§ THE REQUEST
Repeat the lines of the data below without any changes, from the line with "Given: Click Import Serials/Lots" to the line with "Open the Trigger menu in the menu bar", both included.

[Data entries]
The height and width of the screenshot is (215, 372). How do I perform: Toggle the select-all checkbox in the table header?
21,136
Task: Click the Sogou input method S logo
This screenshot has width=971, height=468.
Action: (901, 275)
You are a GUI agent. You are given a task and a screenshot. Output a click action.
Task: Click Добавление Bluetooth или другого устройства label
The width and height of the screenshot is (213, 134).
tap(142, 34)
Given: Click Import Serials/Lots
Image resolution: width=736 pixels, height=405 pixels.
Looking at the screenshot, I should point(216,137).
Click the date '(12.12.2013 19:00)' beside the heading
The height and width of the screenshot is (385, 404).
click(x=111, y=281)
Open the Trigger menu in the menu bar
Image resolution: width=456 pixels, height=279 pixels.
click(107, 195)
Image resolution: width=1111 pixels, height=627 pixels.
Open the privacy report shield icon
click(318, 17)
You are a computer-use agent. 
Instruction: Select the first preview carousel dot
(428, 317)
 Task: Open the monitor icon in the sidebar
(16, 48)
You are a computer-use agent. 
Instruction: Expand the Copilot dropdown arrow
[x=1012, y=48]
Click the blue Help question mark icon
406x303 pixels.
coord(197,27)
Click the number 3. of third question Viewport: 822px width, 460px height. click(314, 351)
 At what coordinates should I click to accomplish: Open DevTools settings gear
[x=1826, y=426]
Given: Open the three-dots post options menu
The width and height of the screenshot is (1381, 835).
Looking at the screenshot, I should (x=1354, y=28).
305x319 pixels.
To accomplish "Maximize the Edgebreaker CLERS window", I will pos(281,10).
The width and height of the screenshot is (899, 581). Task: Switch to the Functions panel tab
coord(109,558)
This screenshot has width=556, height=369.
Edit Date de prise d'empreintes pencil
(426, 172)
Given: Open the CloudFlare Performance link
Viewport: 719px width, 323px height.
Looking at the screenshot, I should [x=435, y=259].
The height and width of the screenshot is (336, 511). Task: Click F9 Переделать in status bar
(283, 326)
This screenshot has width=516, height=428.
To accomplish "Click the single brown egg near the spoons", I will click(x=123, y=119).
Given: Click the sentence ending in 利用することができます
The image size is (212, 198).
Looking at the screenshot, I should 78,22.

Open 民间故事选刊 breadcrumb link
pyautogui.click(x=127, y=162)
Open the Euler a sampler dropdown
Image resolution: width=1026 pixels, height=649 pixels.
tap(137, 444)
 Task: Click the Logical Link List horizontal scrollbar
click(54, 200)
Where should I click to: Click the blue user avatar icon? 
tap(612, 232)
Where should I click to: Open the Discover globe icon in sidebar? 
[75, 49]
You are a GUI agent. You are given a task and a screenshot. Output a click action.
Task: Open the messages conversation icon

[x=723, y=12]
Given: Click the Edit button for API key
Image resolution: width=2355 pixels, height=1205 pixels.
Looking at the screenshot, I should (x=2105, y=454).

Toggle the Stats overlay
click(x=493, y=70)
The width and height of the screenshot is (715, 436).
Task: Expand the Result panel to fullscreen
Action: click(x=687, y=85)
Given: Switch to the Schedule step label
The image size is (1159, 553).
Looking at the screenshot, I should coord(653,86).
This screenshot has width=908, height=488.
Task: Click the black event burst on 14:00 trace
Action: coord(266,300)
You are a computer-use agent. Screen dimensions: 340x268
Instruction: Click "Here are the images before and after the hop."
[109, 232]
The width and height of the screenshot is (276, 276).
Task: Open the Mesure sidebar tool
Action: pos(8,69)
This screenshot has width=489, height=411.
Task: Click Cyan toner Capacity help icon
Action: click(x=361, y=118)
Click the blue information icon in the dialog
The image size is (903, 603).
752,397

§ FINISHED ANSWER
Given: Click Import Serials/Lots
Image resolution: width=736 pixels, height=405 pixels.
Looking at the screenshot, I should point(216,137).
Click the date '(12.12.2013 19:00)' beside the heading
The height and width of the screenshot is (385, 404).
click(x=111, y=281)
Open the Trigger menu in the menu bar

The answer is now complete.